[TASKS AND EXERCISES]
1) In the post on DB2 page size selection, where does a table space get its page size from?
2) Reproduce the post on DB2 page size selection starting at "The other day" and ending at "on the matter.", replacing "blog entry" with "technical article".

[QUOTED TEXT]
◆ ◆ ◆ ◆ ◆

Wednesday, October 29, 2014

DB2 for z/OS: Thoughts on Table Space and Index Page Size Selection

The other day I got a note, from a DB2 for z/OS DBA, in which I was asked for my thoughts regarding the selection of page size for a table space. I typed out what I hoped would be a useful response, and found myself thinking, as I sometimes do, "Hey -- I could turn this into a blog entry." And so I have. I'll start here by offering some guidelines on page size selection for table spaces, and then I'll shift to the index perspective on the matter.

Table spaces

A table space (or index) gets its page size from the buffer pool to which it is assigned; so, a table space assigned to a buffer pool with buffers of 8K bytes in size will have pages of 8K bytes in size.

First, and obviously, the row length of a table is an important factor in selecting the page size for the associated table space. Row length determines the minimum page size that you can use for a table space. If the rows of a table are 7000 bytes in length, the pages of the associated table space will have to be at least 8K bytes in size, because a table row cannot span pages of a table space (an exception to this rule: a long LOB or XML value would span multiple pages in a LOB table space or an XML table space).

Once you've determined the minimum possible size for the pages of a table space, you can think about whether or not a page size larger than the minimum would be a good choice. Why might you want to go with a larger-than-minimum page size? One reason would be optimization of disk and server memory space utilization. Suppose that the row length for a table is 5000 bytes. The minimum page size for the associated table space would be 8K bytes; however, as rows can't span pages, that page size would waste quite a bit of space on disk and in memory (in each page you'd have 5K bytes occupied by a table row, and the remaining 3K bytes of space would be empty). In this case, a 16K page size would boost space utilization considerably: 15K bytes in each page could be occupied by 3 rows, leaving only 1K bytes of unused space). If you're wondering whether data compression would change this calculus, the answer is probably not -- that is to say, the right page size for an uncompressed table space is probably the right page size to use if you want to compress the table space; so, base page size selection on the uncompressed length of a table's rows.

◆ ◆ ◆ ◆ ◆

[PROVIDED DATA]
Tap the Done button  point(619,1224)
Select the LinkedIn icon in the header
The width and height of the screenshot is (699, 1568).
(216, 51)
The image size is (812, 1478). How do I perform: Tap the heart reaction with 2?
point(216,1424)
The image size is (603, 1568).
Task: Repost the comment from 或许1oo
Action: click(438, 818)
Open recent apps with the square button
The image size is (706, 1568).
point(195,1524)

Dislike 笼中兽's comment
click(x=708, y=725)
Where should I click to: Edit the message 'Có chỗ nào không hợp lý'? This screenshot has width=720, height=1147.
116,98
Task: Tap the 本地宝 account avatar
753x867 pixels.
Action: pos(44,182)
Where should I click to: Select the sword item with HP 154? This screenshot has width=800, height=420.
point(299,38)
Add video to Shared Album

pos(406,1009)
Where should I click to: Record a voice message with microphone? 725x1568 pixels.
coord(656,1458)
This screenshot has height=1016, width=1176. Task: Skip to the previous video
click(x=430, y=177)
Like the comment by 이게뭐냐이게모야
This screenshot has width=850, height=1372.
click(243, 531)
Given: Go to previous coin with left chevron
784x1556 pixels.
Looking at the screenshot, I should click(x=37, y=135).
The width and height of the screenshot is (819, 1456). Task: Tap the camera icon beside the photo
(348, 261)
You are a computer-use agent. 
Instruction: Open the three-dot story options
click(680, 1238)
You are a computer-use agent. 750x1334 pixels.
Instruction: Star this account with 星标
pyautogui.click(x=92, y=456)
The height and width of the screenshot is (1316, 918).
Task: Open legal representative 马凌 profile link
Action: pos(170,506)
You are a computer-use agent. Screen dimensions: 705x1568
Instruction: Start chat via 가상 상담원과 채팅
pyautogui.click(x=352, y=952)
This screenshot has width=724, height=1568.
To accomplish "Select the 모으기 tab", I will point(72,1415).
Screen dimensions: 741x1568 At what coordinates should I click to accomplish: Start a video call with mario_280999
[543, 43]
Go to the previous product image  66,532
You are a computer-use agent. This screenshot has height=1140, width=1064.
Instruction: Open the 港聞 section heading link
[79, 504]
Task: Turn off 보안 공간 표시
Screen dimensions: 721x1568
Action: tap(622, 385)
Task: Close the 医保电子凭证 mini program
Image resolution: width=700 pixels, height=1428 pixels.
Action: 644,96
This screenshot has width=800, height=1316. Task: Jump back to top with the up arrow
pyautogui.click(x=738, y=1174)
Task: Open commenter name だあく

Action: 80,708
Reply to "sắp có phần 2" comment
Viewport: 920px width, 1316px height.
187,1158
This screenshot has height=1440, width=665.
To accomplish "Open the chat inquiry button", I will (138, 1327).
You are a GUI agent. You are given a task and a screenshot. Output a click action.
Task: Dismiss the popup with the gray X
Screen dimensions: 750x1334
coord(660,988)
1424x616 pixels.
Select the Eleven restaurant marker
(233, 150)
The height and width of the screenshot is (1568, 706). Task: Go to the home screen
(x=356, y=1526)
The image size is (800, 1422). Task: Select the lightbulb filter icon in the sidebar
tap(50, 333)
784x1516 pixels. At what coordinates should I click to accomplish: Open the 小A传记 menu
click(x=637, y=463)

◆ ◆ ◆ ◆ ◆

[SOLUTION SET]
1) From the buffer pool to which it is assigned.

2)
The other day I got a note, from a DB2 for z/OS DBA, in which I was asked for my thoughts regarding the selection of page size for a table space. I typed out what I hoped would be a useful response, and found myself thinking, as I sometimes do, "Hey -- I could turn this into a technical article." And so I have. I'll start here by offering some guidelines on page size selection for table spaces, and then I'll shift to the index perspective on the matter.